The second leg of The Ocean Race Europe from Cascais/Portugal to Alicante/Spain offered the crews of the Imoca fleet the full range of joys and sorrows in offshore sailing: gale force winds and hard waves against, total calm and the search for the little breeze, collisions, defects, lack of sleep. In the end, it was another close fight for the podium. A fight that Offshore Team Germany was able to win after fourth place in leg one. The team around skipper Robert Stanjek (Berlin) crossed the finish line in second place behind “LinkedOut” (France), proving that the non-foiler can keep up with modern competitors – despite some technical problems along the way.
The excitement after the start, when the favoured team of “11th Hours Racing” collided with a small motorboat and returned to the harbour with a damaged foil (nobody was injured on the yacht or on the motorboat), had to be quickly shaken off by the other crews on this second of three legs. For the race headed rapidly south, past Cape San Vincente towards Gibraltar. Here was the expected hard headwind with 40 knots at times and a hard wave that gave the leading crews a good shake as they crossed the strait on the African coast along the traffic separation area. Meanwhile, “11th Hours Racing” came from behind without the port foil that had been removed in Cascais, but with good conditions and finally caught up with the fleet in the Mediterranean.

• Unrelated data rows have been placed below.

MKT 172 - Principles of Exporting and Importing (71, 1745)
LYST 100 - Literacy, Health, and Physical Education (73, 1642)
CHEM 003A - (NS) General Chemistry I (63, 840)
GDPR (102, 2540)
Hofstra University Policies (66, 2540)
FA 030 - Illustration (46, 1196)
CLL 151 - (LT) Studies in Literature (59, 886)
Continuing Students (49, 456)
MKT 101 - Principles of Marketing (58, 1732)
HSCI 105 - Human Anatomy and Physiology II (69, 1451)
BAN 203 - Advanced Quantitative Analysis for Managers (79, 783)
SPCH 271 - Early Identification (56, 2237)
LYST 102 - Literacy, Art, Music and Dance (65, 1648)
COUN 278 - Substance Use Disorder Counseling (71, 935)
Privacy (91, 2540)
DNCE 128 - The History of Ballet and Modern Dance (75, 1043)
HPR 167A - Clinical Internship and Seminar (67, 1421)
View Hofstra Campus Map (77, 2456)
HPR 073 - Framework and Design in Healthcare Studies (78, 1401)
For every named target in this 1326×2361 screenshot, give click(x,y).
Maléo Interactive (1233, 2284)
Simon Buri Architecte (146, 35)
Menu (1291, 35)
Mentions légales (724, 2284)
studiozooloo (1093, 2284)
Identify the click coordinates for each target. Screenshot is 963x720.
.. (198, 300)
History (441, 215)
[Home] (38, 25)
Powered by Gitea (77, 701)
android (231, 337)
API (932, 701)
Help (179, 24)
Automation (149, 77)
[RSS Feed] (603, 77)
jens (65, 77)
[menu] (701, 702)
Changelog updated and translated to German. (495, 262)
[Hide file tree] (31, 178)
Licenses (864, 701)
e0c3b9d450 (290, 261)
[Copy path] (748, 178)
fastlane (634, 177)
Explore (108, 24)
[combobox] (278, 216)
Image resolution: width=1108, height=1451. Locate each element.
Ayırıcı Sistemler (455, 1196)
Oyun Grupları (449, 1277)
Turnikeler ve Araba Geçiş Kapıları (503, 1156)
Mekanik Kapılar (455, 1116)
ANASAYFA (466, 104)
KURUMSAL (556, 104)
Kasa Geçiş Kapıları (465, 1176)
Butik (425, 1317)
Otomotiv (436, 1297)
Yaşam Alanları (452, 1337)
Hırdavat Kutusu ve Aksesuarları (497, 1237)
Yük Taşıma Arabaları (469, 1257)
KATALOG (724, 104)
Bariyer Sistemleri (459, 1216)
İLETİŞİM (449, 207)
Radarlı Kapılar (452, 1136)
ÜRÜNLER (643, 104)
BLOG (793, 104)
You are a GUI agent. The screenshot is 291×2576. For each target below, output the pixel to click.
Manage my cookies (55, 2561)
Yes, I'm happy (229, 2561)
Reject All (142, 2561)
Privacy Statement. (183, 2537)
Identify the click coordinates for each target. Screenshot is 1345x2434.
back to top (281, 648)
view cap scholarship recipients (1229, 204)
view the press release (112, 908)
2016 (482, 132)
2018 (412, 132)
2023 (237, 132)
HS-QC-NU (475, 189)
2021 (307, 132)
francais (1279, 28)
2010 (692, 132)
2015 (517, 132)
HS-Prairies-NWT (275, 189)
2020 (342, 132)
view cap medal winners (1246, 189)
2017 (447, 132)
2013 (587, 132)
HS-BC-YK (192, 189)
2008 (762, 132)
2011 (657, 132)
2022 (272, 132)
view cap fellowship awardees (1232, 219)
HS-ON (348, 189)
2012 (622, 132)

Offshore Team Germany, meanwhile, was plagued with completely different problems. “It was a really eventful few hours,” reported grinder Phillip Kasüske, clearly tired from the boat. “We had a good start with a fast downwind ride. Between Portugal and Spain it was tricky. In the Strait of Gibraltar we had strong headwinds and had to dodge the constant shipping traffic. Unfortunately, we also bumped into what we think was a very large shark. This knocked our starboard centreboard backwards and left slight damage to the lead.” In Alicante, this damage will now have to be examined in more detail. However, the handicap could be mastered until the finish in Alicante.
But it did not remain with this damage. For in the stormy conditions of Gibraltar there were further losses.”We lost our wind electronics, so we no longer have any wind data available,” Robert Stanjek reported after the tough passage of the strait. “The only thing we can still retrieve is our boat speed. We now have to steer ourselves throughout, as we can no longer use the autopilot. That’s really tough, especially at night when you can only rely on boat speed data.”
The OTG also had to cope with two badly placed tacks that led the crew into the doldrums, slipping back from temporary leadership to fifth place. Although the competitors had built up a small lead in the meantime, the team with Stanjek, Kasüske, Annie Lush and Benjamin Dutreux did not give up, fought their way back and even managed to climb back onto the podium on the third night.
The last leg towards Alicante then became a nail-biter once again in the weak wind. While “LinkedOut” (France) was heading for a safe victory, “Corum L’Épargne” (France) was looking for luck close under land. Further out to sea, the German “Einstein” and “Bureau Vallée” (France) and “11th Hour Racing” (USA) had a close speed match. The course of the “Corum” finally proved to be a mistake. The French had to let go.
While “LinkedOut” celebrated its victory off Alicante at 1.44 pm, “Einstein”, “11th Hours Racing” and “Bureau Vallée” emerged against the sunlight. And the white boat of the OTG team had the bow in front.
While the US team did not miss the missing foil in the light winds and provided pressure, the French could not catch up. But also “11th Hours Racing” could not pass anymore despite their strong comeback after the start collision. At 2:03 p.m., Robert Stanjek, Phillip Kasüske, Annie Lush, Benjamin Dutreux and Onboard reporter Felix Diemer celebrated second place on the second leg of The Ocean Race after fourth place at the start and victory in the Coastal Race in Cascais. LinkedOut”, “11th Hour Racing” and OTG are now tied at the top of the overall standings with nine points each.